- EPS: $1.31 per share, vs. $1.30 expected, according to Thomson Reuters
- Revenue: $19.53 billion, vs. $19.39 billion expected, according to Thomson Reuters
The company boosted its annual dividend by 15 percent to $3.71 from $3.22 a share. It also announced a $15 billion stock buy-back program.
Pepsi’s stock was up less than 1 percent in pre-market trading.
“We are pleased with our performance for the fourth quarter and full year 2017. We met or exceeded most of the financial goals we set out at the beginning of the year. We delivered these results in the midst of a dynamic retail environment and rapidly shifting consumer landscape,” Chairman and CEO Indra Nooyi said in a statement.
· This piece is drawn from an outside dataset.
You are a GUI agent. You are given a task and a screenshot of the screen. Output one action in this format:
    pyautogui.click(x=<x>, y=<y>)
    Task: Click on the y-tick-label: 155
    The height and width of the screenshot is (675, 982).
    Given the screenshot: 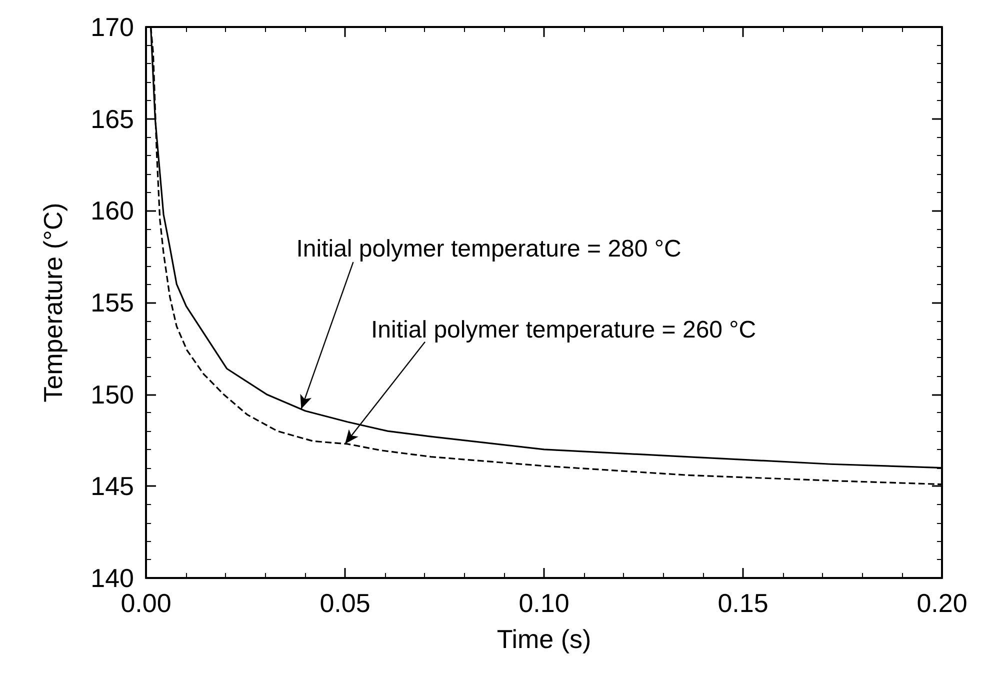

For the quarter, Pepsi’s net revenue was flat when compared with the year-ago period. Organic revenue, which excludes the impacts of foreign exchange and other changes, grew by 2.3 percent.
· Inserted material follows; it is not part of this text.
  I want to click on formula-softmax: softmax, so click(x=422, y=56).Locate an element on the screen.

Pepsi said its fourth-quarter revenue was impacted by a provisional net tax expense of $2.5 billion, due to the new tax code.
The beverage and snack giant saw the greatest sales growth in Europe Sub-Saharan Africa, where net sales jumped 11 percent. In North America, the beverage business continued to slide, with net sales dropping 6 percent.
Last quarter, PepsiCo’s CFO Hugh Johnston called weakness in its North American drinks business a “toe stub” as the company looks to balance its slow-growing core business with more on-trend innovations. Its most recent innovation includes “Bubly,” the company’s answer to the growth in sparkling water drinks.
Reported operating profit, which was impacted by a pension-related settlement charge, increased 9 percent.
For the year, Pepsi said net revenue increased 1.2 percent from last year and organic revenue by 2.3 percent. Reported operating profit increased 7 percent
Pepsi said also provided guidance on 2018. It expects full-year organic revenue growth to be at least in line with the 2017 growth rate. It anticipates core earnings per share of $5.70, a 9 percent increase over 2017.